━━━ Extracted information ━━━
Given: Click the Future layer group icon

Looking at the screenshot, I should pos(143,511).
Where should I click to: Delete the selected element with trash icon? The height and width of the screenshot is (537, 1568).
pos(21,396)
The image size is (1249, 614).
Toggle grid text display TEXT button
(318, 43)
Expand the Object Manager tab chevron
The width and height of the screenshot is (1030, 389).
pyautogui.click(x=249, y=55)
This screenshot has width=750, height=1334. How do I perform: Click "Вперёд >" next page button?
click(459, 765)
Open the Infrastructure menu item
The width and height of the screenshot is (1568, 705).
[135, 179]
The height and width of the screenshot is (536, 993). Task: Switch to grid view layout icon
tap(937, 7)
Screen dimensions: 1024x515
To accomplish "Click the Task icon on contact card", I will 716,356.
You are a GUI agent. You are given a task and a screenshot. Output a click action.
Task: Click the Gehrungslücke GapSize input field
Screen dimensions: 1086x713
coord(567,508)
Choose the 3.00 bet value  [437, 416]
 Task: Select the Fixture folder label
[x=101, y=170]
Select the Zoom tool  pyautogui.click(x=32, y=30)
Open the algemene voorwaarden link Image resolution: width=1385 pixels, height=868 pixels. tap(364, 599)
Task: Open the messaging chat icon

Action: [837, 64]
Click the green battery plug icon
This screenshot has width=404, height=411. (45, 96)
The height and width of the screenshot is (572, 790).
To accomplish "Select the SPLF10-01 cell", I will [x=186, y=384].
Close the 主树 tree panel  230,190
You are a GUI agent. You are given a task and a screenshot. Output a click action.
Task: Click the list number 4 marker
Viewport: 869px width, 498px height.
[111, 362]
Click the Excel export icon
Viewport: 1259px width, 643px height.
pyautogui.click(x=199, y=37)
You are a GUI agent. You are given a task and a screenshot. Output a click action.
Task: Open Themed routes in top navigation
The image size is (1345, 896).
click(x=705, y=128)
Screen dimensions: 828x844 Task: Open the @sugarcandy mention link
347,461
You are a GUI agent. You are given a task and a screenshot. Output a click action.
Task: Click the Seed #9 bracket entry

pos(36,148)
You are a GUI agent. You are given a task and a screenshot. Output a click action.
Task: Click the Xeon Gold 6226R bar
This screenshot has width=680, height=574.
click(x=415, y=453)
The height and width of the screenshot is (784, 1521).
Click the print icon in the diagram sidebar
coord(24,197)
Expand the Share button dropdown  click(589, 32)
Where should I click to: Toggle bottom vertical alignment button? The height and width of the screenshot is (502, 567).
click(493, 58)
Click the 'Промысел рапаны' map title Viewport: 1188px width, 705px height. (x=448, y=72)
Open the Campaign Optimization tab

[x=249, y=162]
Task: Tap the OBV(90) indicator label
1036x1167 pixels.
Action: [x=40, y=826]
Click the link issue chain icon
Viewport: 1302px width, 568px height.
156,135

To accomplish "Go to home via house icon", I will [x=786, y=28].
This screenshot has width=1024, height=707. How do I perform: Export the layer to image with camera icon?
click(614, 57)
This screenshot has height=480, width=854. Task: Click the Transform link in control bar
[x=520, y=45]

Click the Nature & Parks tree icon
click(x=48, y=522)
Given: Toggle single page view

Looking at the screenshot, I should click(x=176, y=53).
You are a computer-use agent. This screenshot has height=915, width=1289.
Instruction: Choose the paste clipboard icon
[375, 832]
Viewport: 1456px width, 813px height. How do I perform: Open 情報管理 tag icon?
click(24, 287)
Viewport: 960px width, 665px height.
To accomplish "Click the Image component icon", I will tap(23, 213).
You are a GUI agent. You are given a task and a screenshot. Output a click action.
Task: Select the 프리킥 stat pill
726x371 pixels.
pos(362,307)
━━━
■ Work item
The required output is a copy of each line in the records where the string "will" occurs.

■ Solution to this exercise
To accomplish "Click the Task icon on contact card", I will 716,356.
To accomplish "Select the SPLF10-01 cell", I will [x=186, y=384].
To accomplish "Go to home via house icon", I will [x=786, y=28].
To accomplish "Click the Image component icon", I will tap(23, 213).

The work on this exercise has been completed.